Et pourtant, malgré un bilan aussi dégueulasse, ce n'est pas ça qui fait le plus mal aux supporters marseillais. Ce qui fait le plus mal, c'est le contenu des matchs, le fait que Michel, malgré toutes les circonstances atténuantes qu'on peut lui accorder, ait dénaturé tout un projet de jeu. Plus les semaines passent, plus les matchs de l'OM ressemblent à un néant infini. Il n'y a rien à en tirer. L'OM ne presse pas, mais ne défend pas non plus avec un bloc bas. L'OM ne passe pas par les ailes pour chercher le centre, mais l'OM ne combine pas non plus plein axe. L'OM ne joue pas un football de possession, mais l'OM ne procède pas non plus en contre. Face à ce vide tactique absolu, les joueurs défensifs ne savent pas comment relancer et les offensifs semblent perdus et condamnés à tenter l'exploit individuel. Michy, Alessandrini, Nkoudou, Ocampos, Cabella et Thauvin ont certes leurs torts, mais leur spontanéité et leur confiance ont complètement été bouffées par la promesse d'un projet de jeu non tenue par Michel.

Communication en crise


Autre argument au recrutement de Michel : l'image. Vincent Labrune voulait quelqu'un qui tranche avec Marcelo Bielsa aux yeux de la presse. Ciao le mec en survêtement qui ne regarde pas les journalistes dans les yeux et qui communique le moins possible, faites place au beau gosse souriant tiré à quatre épingles présent sur les réseaux sociaux. Michel est présenté comme un as de la communication. Les sourires et les petites plaisanteries du début ne trompent pas longtemps. Là encore, c'est un fiasco. Il ne faut pas plus d'un mois pour que Michel rejette la faute d'un début de saison délicat à domicile sur à peu près tous ceux ce qui l'entourent. Il commence par reprocher à ses joueurs de « choisir leurs matchs » . Il se pose ensuite en victime en déclarant que c'est « toujours de la faute de l'entraîneur » , sourire aux lèvres. Un mois plus tard, l'attaque est encore plus frontale. « Diarra est un homme. Mandanda aussi. Il nous en faut neuf autres » , assène-t-il. Plus récemment, il s'en est pris directement à Benjamin Mendy et plus particulièrement à son hygiène de vie. S'il a le droit et peut-être raison de penser tout ça, nul doute que ce n'est pas ce qui va aider ses joueurs à progresser.

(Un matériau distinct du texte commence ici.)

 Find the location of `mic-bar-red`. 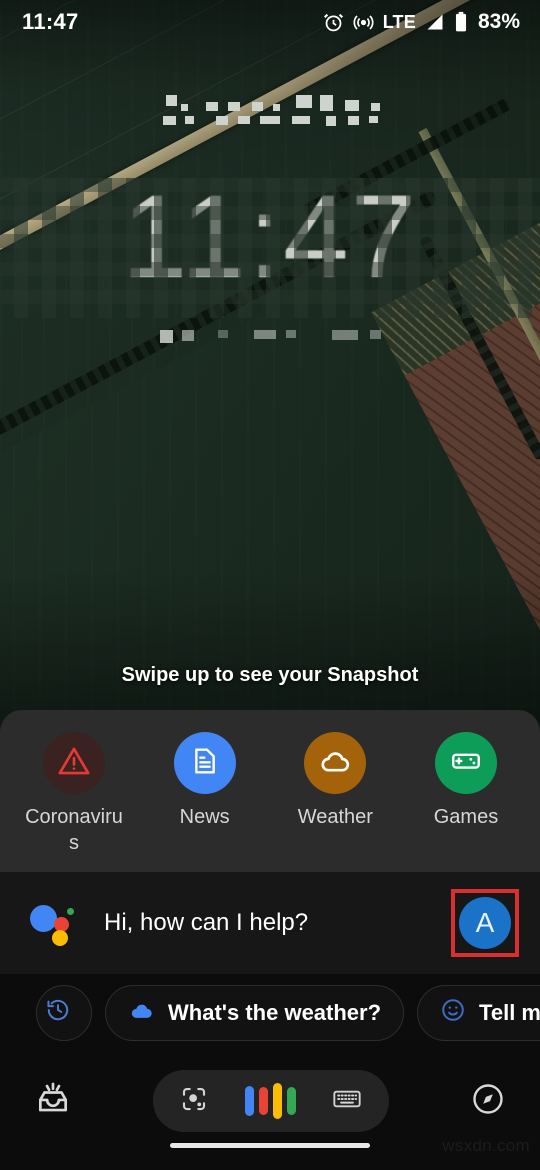

mic-bar-red is located at coordinates (263, 1101).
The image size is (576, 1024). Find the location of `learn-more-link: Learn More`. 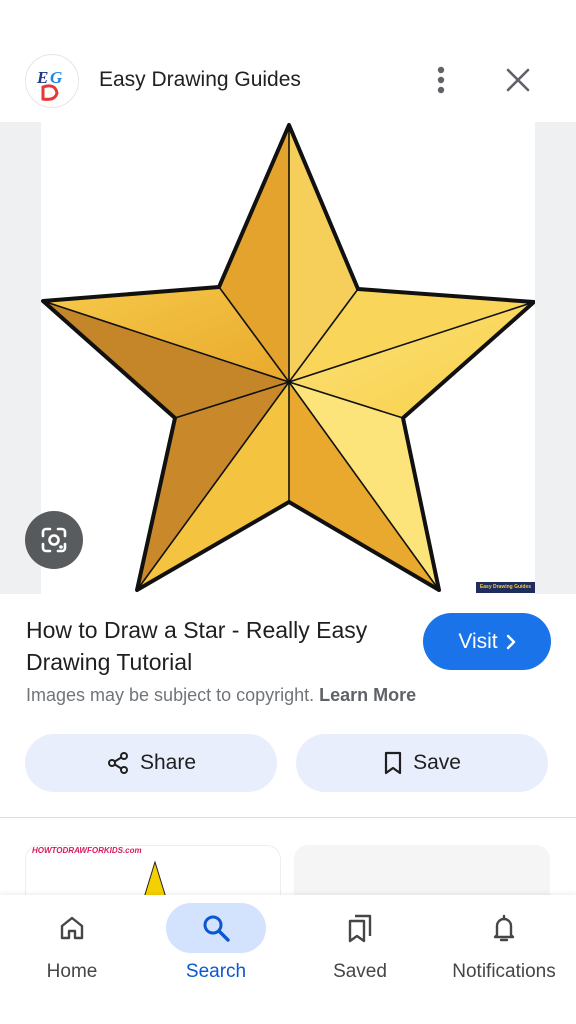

C'est bien simple, Michel a été incapable de se remettre en question. En huit mois sur le banc, il n'a eu de cesse de rabaisser son équipe. Surtout depuis 2016. « Vous pensez vraiment que Sampaoli serait intéressé par cette équipe-là ? » s'amuse-t-il en mars après avoir expliqué maintes et maintes fois qu'il ne « comprenait pas » ce qu'il se passait, qu'il n'avait jamais connu d'aussi grand défi. En revanche, pendant ce temps-là, pendant que l'OM se dissolvait, il n'hésitait pas à étaler son bonheur de découvrir la ville de Marseille sur Twitter, postant selfie sur selfie au soleil. Alors, c'est ça, un as de la communication ? Après tout, ce n'est pas si étonnant quand on sait que Vincent Labrune est également censé être un expert de ce domaine. Bref, l'aventure Michel est terminée. De la même manière qu'elle avait commencé. En ne tenant pas une promesse. Il y a quinze jours, il avait expliqué qu'il ne « démissionnerait jamais » , et Margarita Louis-Dreyfus avait promis qu'il terminerait la saison. La seule promesse qu'il a bien fait de ne pas tenir.